There's no question that Paris Hilton, Nicole Richie, Britney Spears and Lindsey Lohan get way too much ink in comparison to their combined limited talents. Hardly a week goes by when they don't find themselves on the cover of the magazines at the supermarket checkout stand, or turn up with mugshots in the Smoking Gun. It turns out the Associated Press tried a move to ignore Hilton for an entire week, and see if the world would spin off its axis. Turns out we'll live, yet from a journalistic perspective, I think it's a big mistake and sets bad precedent.
As a student of journalism, I felt the editors of a newspaper, magazine or wire service had a duty to relay news to the public, without bias or an agenda. The opinion pages and columnists would do one thing, and the news writers would do another. The editorial board would not tell the reporters what was on or off limits, and wouldn't take self-imposed vacations for any amount of time.
The question of whether anything Hilton or the other girls do qualifies as "news" is a different issue, but in a piece that hit CNN, an AP editor wrote, "Editors just wanted to see what would happen if we didn't cover this media phenomenon, this creature of the Internet gossip age, for a full week. After that, we'd take it day by day. Would anyone care?", and I think the move was wrong. It's a slippery slope between making a rule that the AP would not cover Paris Hilton one week, and then deciding later they were tired of covering Hillary Clinton or Barack Obama the next.

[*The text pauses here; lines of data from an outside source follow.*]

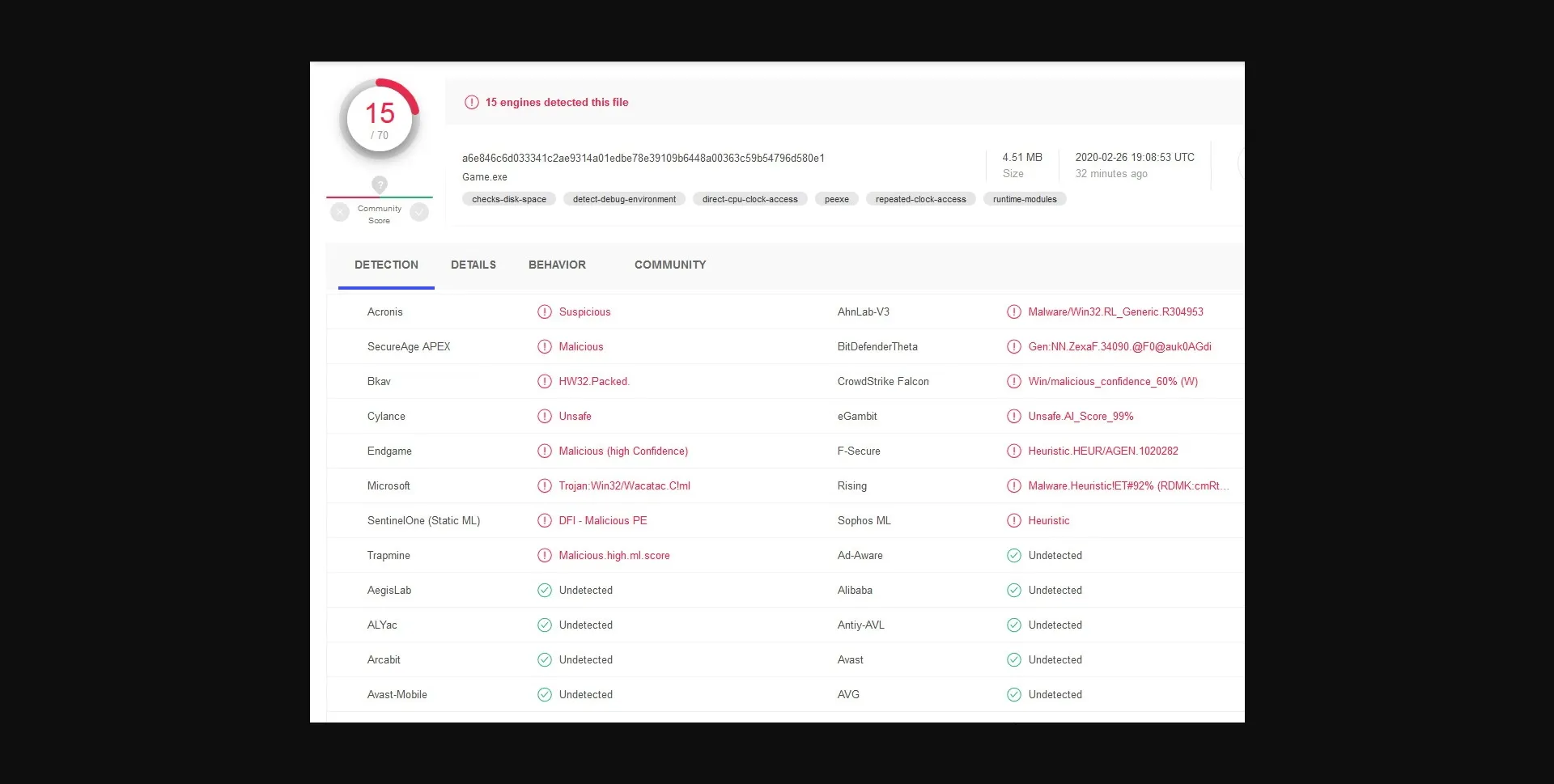Click the alert icon beside '15 engines detected'

tap(471, 103)
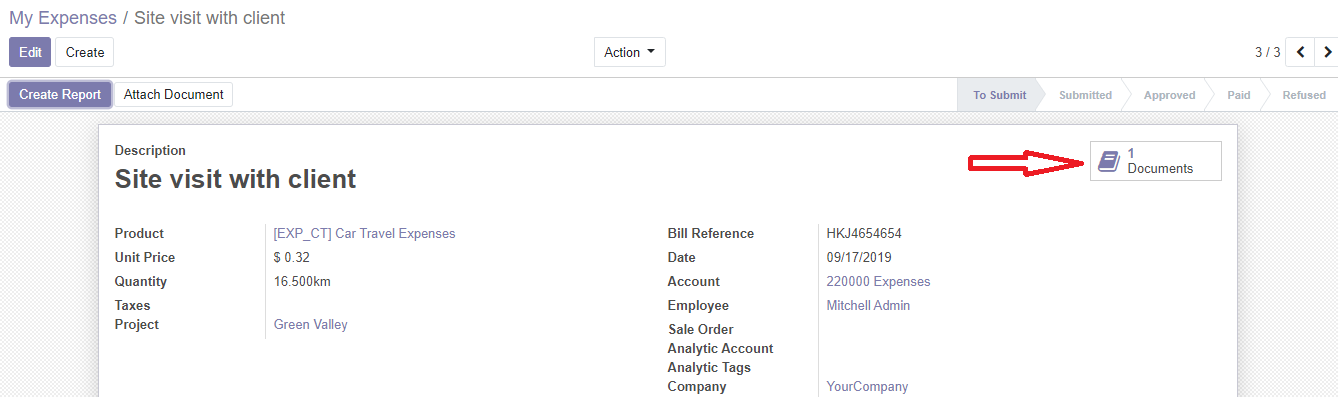Click the 3 / 3 record pager counter

point(1267,52)
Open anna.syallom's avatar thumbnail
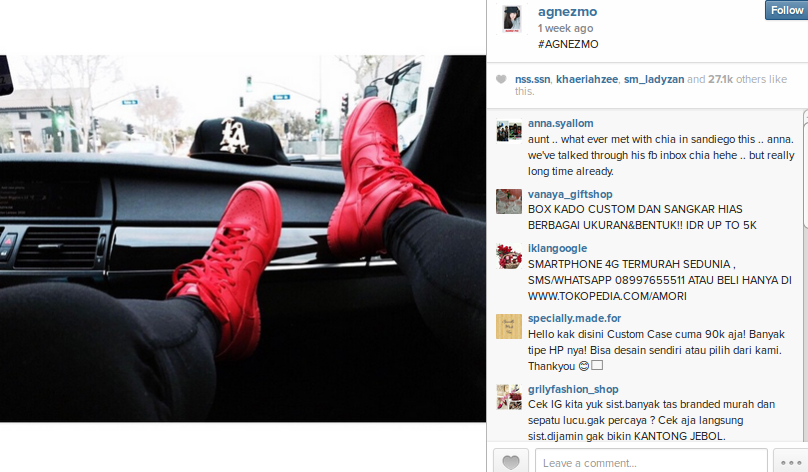This screenshot has width=808, height=472. [x=509, y=131]

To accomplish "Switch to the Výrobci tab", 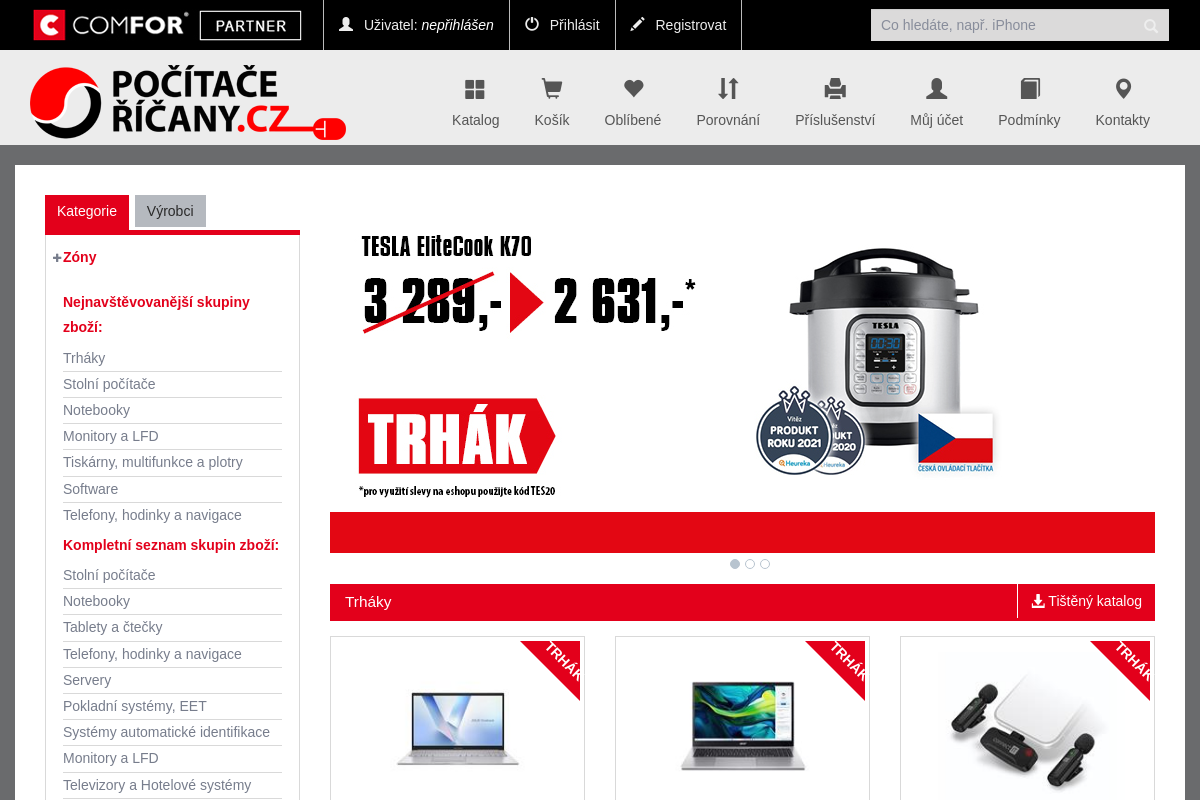I will pyautogui.click(x=170, y=211).
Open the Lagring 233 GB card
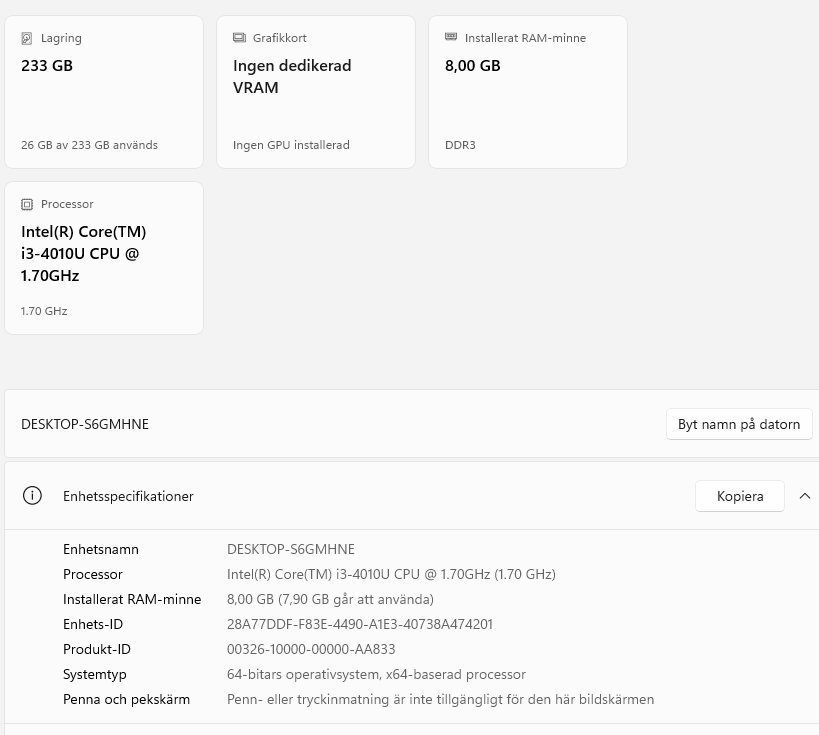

While I laud the concept of ignoring Paris Hilton, and others like Engadget's Ryan Block do as well, I don't like the idea of the media deciding what news the public deserves to get. The New York Times famously covered "All the News Fit to Print", not "All the News We Decided to Cover" or "All the News Minus a Few Things". Additionally, in a world where topically-focused news magazines, shows and blogs are there to pick up the slack, it's not as if the AP's supposed boycott had any kind of impact. Journalistic integrity suffered without benefiting the public.